DATA SUPPLIED>
******
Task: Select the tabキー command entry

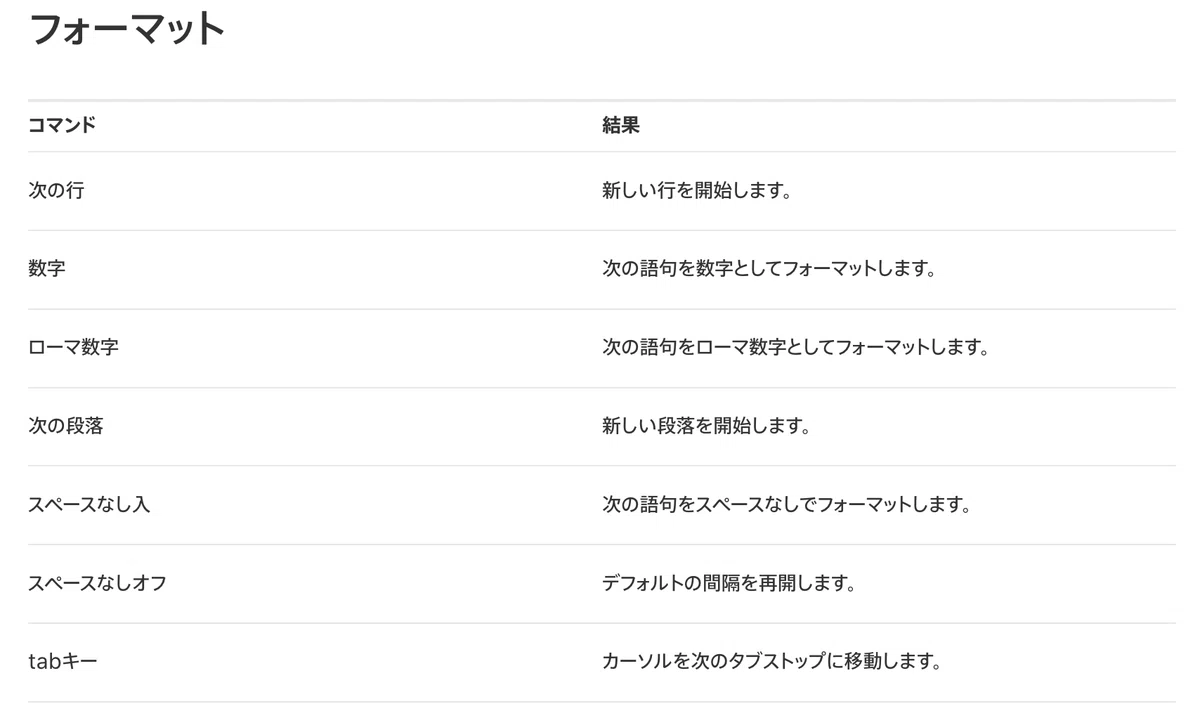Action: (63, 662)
******
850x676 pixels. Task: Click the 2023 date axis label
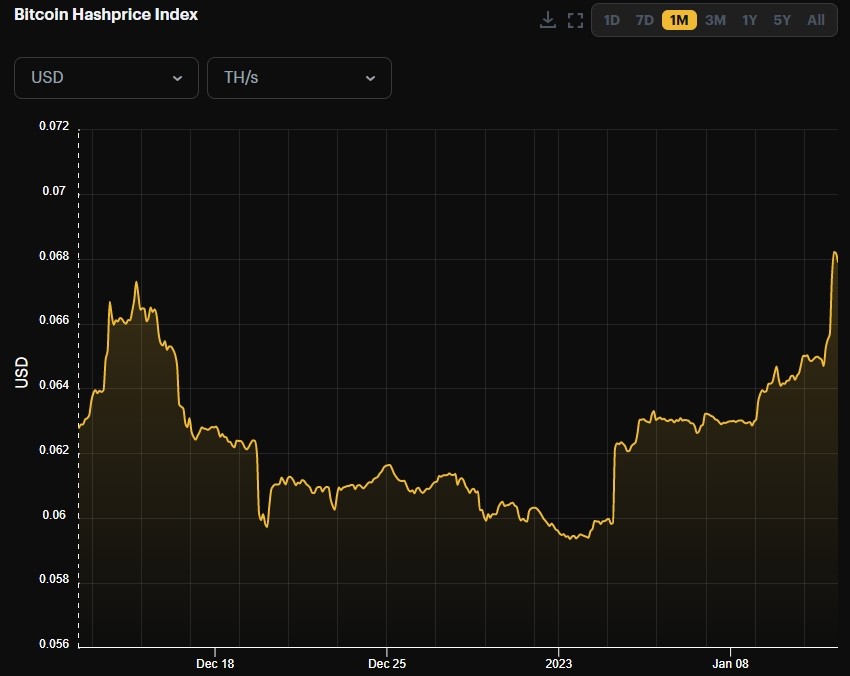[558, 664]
******
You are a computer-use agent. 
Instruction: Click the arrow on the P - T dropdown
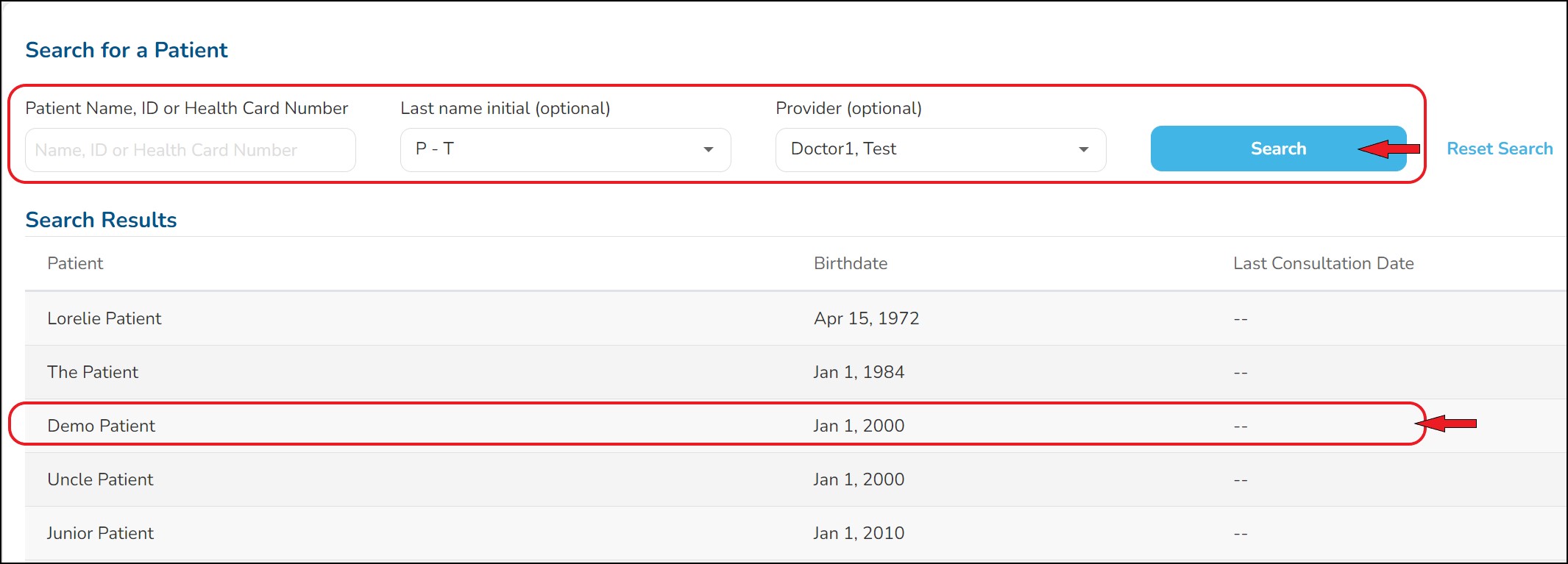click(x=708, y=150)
******
WHAT YOU ARE ASKED TO DO>
Turn the part of the entries that opens with the line containing "You are a computer-use agent." and closes with the line containing "click(x=708, y=150)" into a JSON list of strings, one string per line and no blank lines. Omit the pictures.

RESULT>
[
  "You are a computer-use agent. ",
  "Instruction: Click the arrow on the P - T dropdown",
  "click(x=708, y=150)"
]